On Sat, Jun 15, 2002 at 08:58:25PM -0400, Zephaniah E. Hull wrote:
> On Thu, Jun 13, 2002 at 10:13:01PM -0500, Branden Robinson wrote:
> > Keep it mind what DFSG 6 literally says:
> > 
> > 	No Discrimination Against Fields of Endeavor
> > 
> > 	The license must not restrict anyone from making use of the
> > 	program in a specific field of endeavor. For example, it may not
> > 	restrict the program from being used in a business, or from
> > 	being used for genetic research.
> > 
> > Strictly speaking, if you restrict people in a certain field of endeavor
> > from *modifying* or *distributing* the work, you're not violating the
> > letter of DFSG 6.
> 
> So you are saying that a license that says something along the lines of:
> 'you may use this program in any way, the Debian project may distribute
> this program in any way it sees fit, however no one else may distribute
> this program in any manner for any reason'
> Would be perfectly alright as far as DFSG 6 goes?

That's correct.

> I would argue that distributing is a form of use.

You could argue that, but many licenses take what I would interpret as a
contrary position:

(GNU GPL)
	Activities other than copying, distribution and modification are not
	covered by this License; they are outside its scope.

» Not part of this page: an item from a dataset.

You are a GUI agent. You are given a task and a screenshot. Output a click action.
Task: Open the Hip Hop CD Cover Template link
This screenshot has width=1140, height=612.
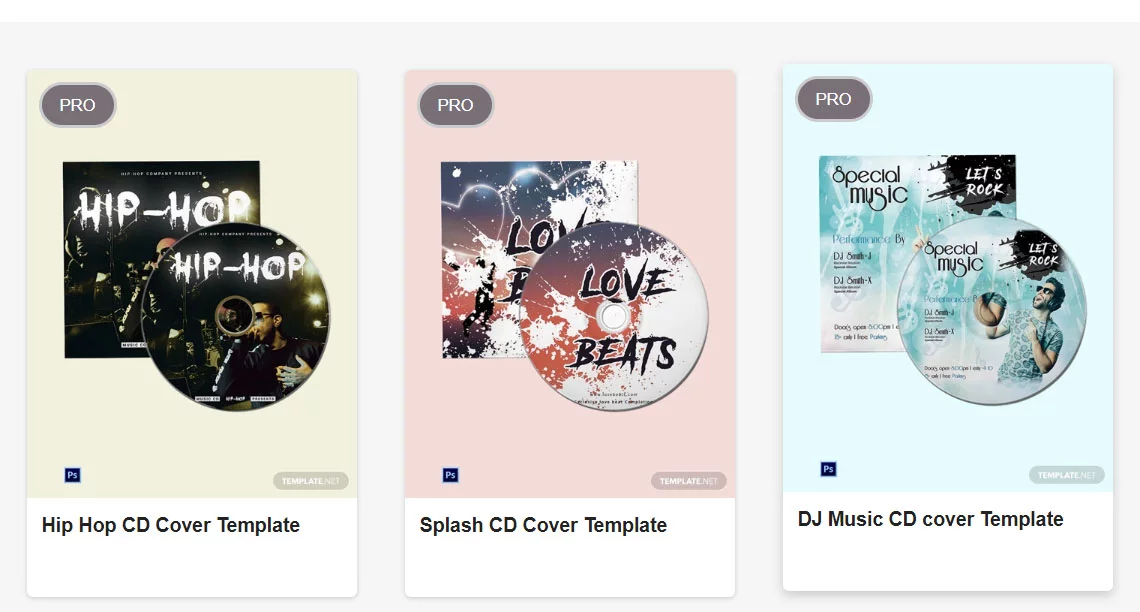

The act of running
	the Program is not restricted, and the output from the Program is
	covered only if its contents constitute a work based on the Program
	(independent of having been made by running the Program).

> (Yes, this license would violate 1, 5, and 8 even if 6 is fine, but it
> makes the point.)

I have no problem with Debian interpreting DFSG 6 more broadly that it
is written, to include all of the freedoms that we normally talk about:
use, modification, copying, and distribution of modified or unmodified
copies.

In fact, I would encourage that interpretation as it is clearly
consonant with the spirit of the DFSG, and I don't know that any package
has ever been permitted into main that had a license contrary to this
spirit but compliant with the letter of DFSG 6.

Just one example why I think we (Debian) need the freedom to amend the
DFSG, "foundational document" or not.

-- 
G. Branden Robinson                |    The best place to hide something is
Debian GNU/Linux                   |    in documentation.